→ ENTRIES SUPPLIED:

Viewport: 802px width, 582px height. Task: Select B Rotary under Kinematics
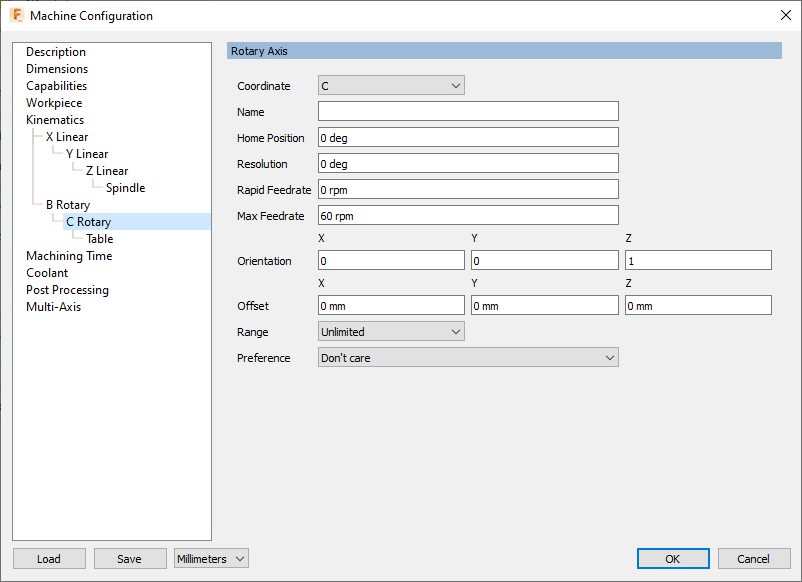pos(68,205)
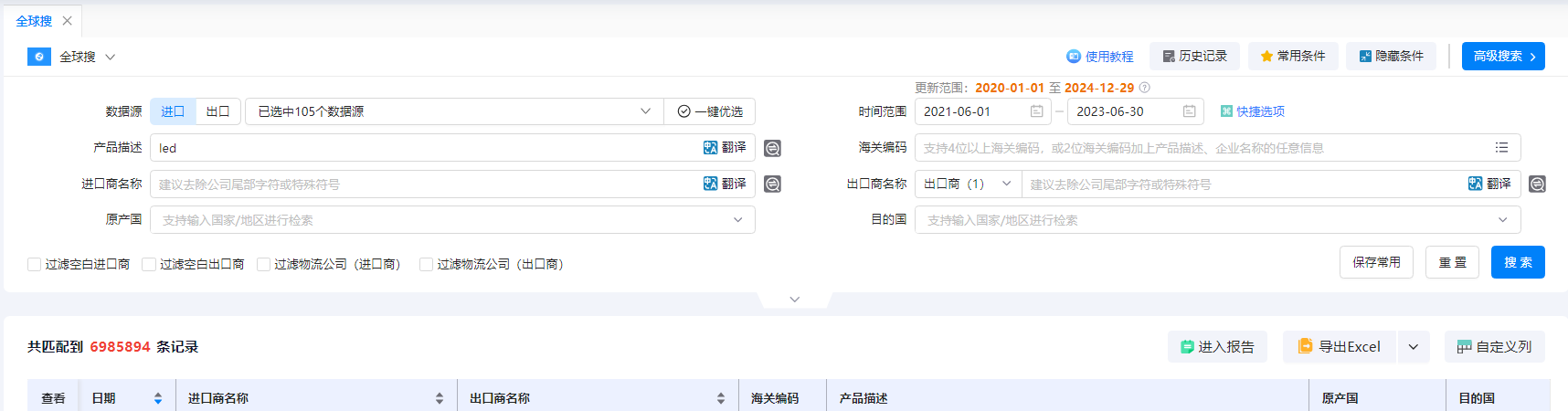The width and height of the screenshot is (1568, 411).
Task: Open the 海关编码 list icon
Action: (1501, 147)
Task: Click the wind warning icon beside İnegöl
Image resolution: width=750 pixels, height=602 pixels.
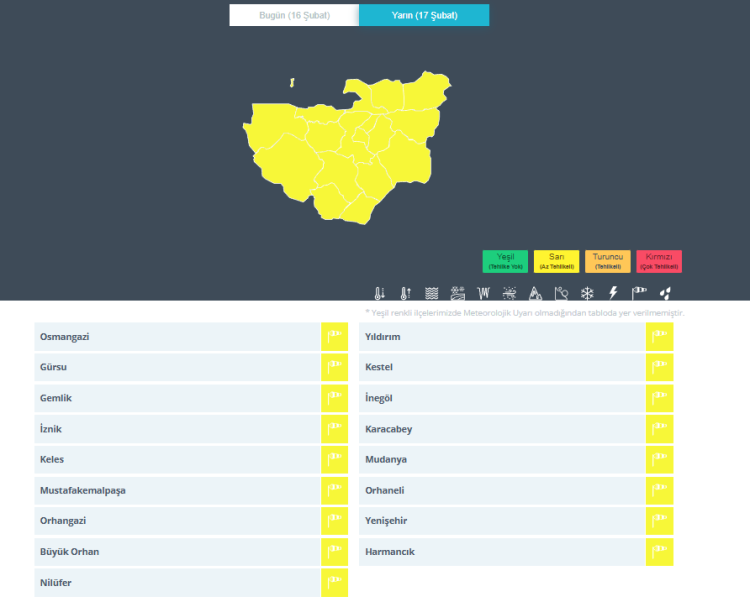Action: [x=659, y=398]
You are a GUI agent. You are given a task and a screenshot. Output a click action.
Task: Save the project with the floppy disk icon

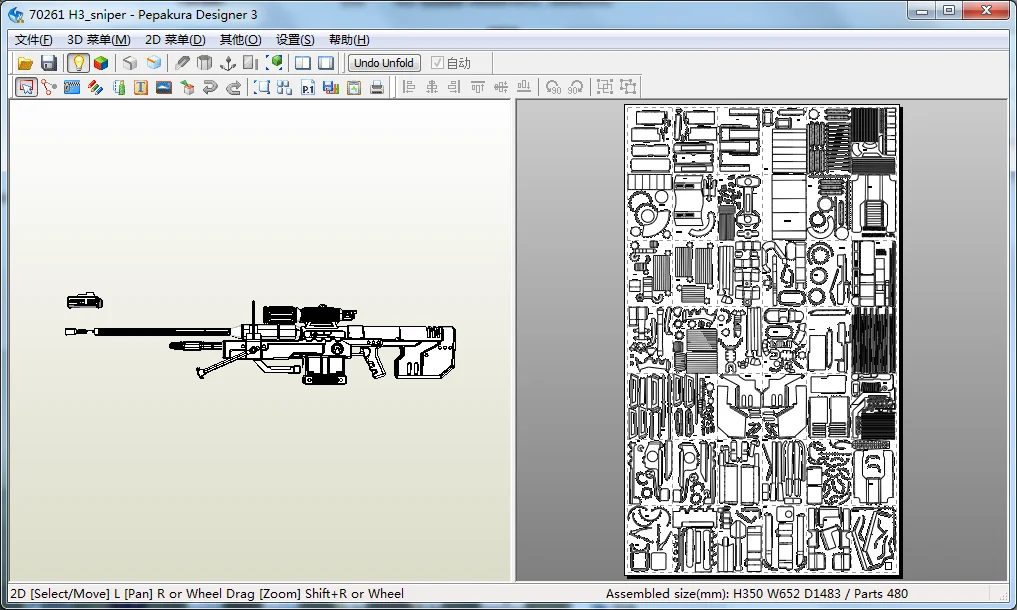(x=49, y=63)
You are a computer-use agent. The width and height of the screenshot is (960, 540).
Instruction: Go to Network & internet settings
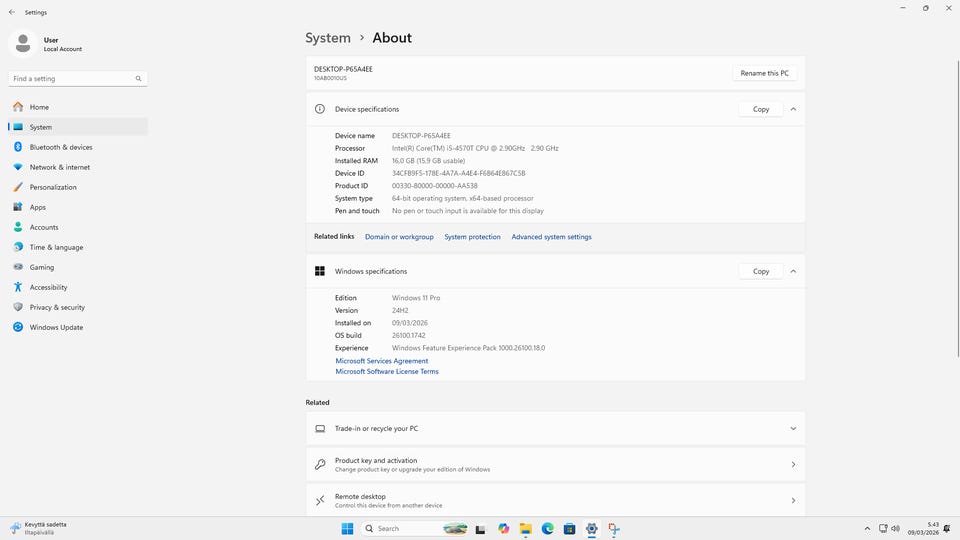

→ WHAT YOU WILL DO: If a line in the records above contains the word "agent", copy it.

→ TASK RESULT:
You are a GUI agent. You are given a task and a screenshot. Output a click action.
You are a computer-use agent. The width and height of the screenshot is (960, 540).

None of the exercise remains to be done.